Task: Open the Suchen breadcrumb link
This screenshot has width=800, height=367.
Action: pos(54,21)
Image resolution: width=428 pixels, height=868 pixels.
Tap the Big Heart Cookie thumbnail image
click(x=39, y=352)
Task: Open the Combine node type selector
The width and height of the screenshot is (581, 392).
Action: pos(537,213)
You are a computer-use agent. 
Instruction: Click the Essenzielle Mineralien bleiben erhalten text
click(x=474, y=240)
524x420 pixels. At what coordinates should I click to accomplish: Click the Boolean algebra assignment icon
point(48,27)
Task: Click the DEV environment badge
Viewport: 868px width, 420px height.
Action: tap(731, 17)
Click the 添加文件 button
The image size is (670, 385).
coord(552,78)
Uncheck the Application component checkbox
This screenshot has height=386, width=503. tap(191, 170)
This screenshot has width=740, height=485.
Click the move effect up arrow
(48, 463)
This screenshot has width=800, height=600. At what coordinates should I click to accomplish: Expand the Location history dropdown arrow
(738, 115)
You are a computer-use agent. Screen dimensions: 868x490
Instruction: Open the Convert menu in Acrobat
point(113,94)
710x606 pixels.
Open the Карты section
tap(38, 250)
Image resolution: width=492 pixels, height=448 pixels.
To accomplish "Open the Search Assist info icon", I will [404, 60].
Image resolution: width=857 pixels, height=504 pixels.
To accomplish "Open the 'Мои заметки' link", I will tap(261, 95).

+++

Your instructions:
The entries above should be copied out exactly, with none left out.

Exercise output:
Task: Open the Suchen breadcrumb link
This screenshot has width=800, height=367.
Action: pos(54,21)
Image resolution: width=428 pixels, height=868 pixels.
Tap the Big Heart Cookie thumbnail image
click(x=39, y=352)
Task: Open the Combine node type selector
The width and height of the screenshot is (581, 392).
Action: pos(537,213)
You are a computer-use agent. 
Instruction: Click the Essenzielle Mineralien bleiben erhalten text
click(x=474, y=240)
524x420 pixels. At what coordinates should I click to accomplish: Click the Boolean algebra assignment icon
point(48,27)
Task: Click the DEV environment badge
Viewport: 868px width, 420px height.
Action: tap(731, 17)
Click the 添加文件 button
The image size is (670, 385).
coord(552,78)
Uncheck the Application component checkbox
This screenshot has height=386, width=503. tap(191, 170)
This screenshot has width=740, height=485.
Click the move effect up arrow
(48, 463)
This screenshot has width=800, height=600. At what coordinates should I click to accomplish: Expand the Location history dropdown arrow
(738, 115)
You are a computer-use agent. Screen dimensions: 868x490
Instruction: Open the Convert menu in Acrobat
point(113,94)
710x606 pixels.
Open the Карты section
tap(38, 250)
Image resolution: width=492 pixels, height=448 pixels.
To accomplish "Open the Search Assist info icon", I will [404, 60].
Image resolution: width=857 pixels, height=504 pixels.
To accomplish "Open the 'Мои заметки' link", I will tap(261, 95).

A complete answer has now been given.